NarkyMcDinkyChops · 15/02/2017 12:55

But at which point is arguing for the right to state it loudly just being rude?

Is anyone arguing for that right? And where is the suggestion that anyone was loud?
I would like to know why you think its your job to police other womens conversations about their sexuality?

tabulahrasa · 15/02/2017 12:57

"I won't date people with children; I'm just not attracted to them
I won't date people who were single moms; I'm just not attracted to them
I won't date people with disabilities; I'm just not attracted to them
I won't date people with autism; I'm just not attracted to them
I won't date people from [insert geographical region here]; I'm just not attracted to them
I won't date people who are overweight; I'm just not attracted to them
I won't date people without a degree; I'm just not attracted to them
I won't date people who come from broken homes; I'm just not attracted to them"

They were talking about how he looked, there are at the most two categories in your list that can be seen.

They're not the same at all and you're completely missing my point if you think they are.

None of them, not the woman who didn't fancy him or any of the ones saying they'd sleep with him were basing any of their conversation on anything other than what he looked like.

ApplePaltrow21 · 15/02/2017 13:00

Is talking to your friends publicly stating anything?

This woman obviously wasn't because she received immediate pushback from other people there. They're in a baby group, not friends.

And honestly, I've read plenty of AIBUs about men making sexual comments about other women (and how fuckable they are) or about how they don't like fat women or whatever that were considered rude because they made the woman there feel uncomfortable. Privacy never seems to be a defense for men's behavior.

You are suggesting that womens private conversations are somehow leading to mass hurt of people who aren't there to hear them, and that women should not make any reference to their sexual preferences in order not to contribute to societal tropes.

Okay, firstly I very explicitly didn't say this.

Secondly, you keep harping on about privacy but I'm not sure why. Probably 50% of conversations on mumsnet are about the private conversations between an OP and her DP/DH. These conversations are often classified as misogynistic or contributing to misogyny even though they are "private". If you don't think that the personal can be political or that structural inequality can work itself out in private gatherings, then how can you even believe in feminism? It's literally the heart of feminism.

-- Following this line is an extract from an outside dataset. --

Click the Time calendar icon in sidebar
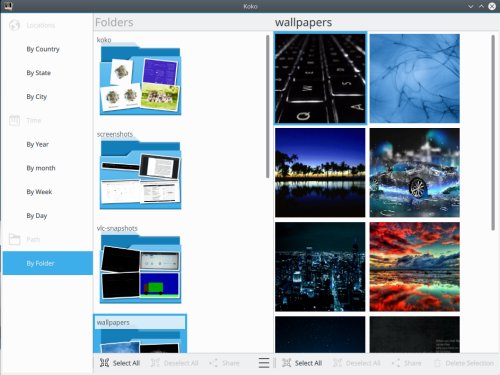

The thing about "people not being there to hear them" - Hmm. So you'd say this stuff if a black person isn't there but not if they are there? In fact, that's interesting. Why not? Why wouldn't you say to a black person's face that you don't find them attractive at all? Why wouldn't you say all of this in front of black people? Explain in exhaustive detail how you would never date them.

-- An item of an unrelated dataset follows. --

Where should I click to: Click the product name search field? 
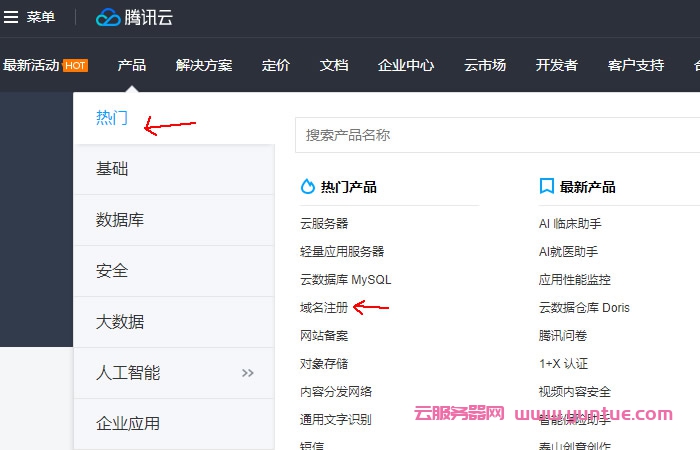(495, 135)
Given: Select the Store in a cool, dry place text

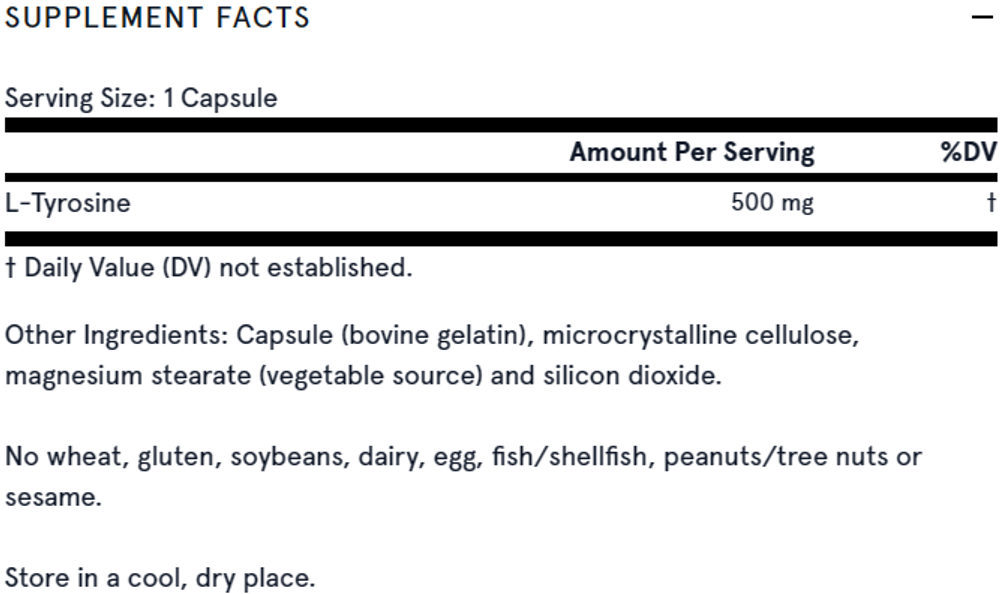Looking at the screenshot, I should [x=160, y=579].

Because I bet all the people talking a really big talk on this thread have never done that.

HerOtherHalf · 15/02/2017 13:02

The fact that they simply don't feel that sexual attraction when they look at certain people is beyond you? how odd.

The fact that you cannot construct a meaningful defense of your position and just keep churning out completely irrelevant analogies leaves me immune to your criticism.

ithakabythesea · 15/02/2017 13:03

Well, I wouldn't say to anyone's face that I didn't fancy them. I wouldn't say to anyone's face that I did fancy them, mind you, unless we were in bed together and naked, probably.

I certainly didn't hear that the lady in the OP had explained in exhaustive detail why she wouldn't date a black man. You are inventing things to bolster your argument, which suggests your argument is not a strong one.

tabulahrasa · 15/02/2017 13:05

"I've read plenty of AIBUs about men making sexual comments about other women (and how fuckable they are) or about how they don't like fat women or whatever that were considered rude because they made the woman there feel uncomfortable. Privacy never seems to be a defense for men's

It was a shitty conversation...still doesn't automatically make her racist because she has a sexual preference that includes pale skin.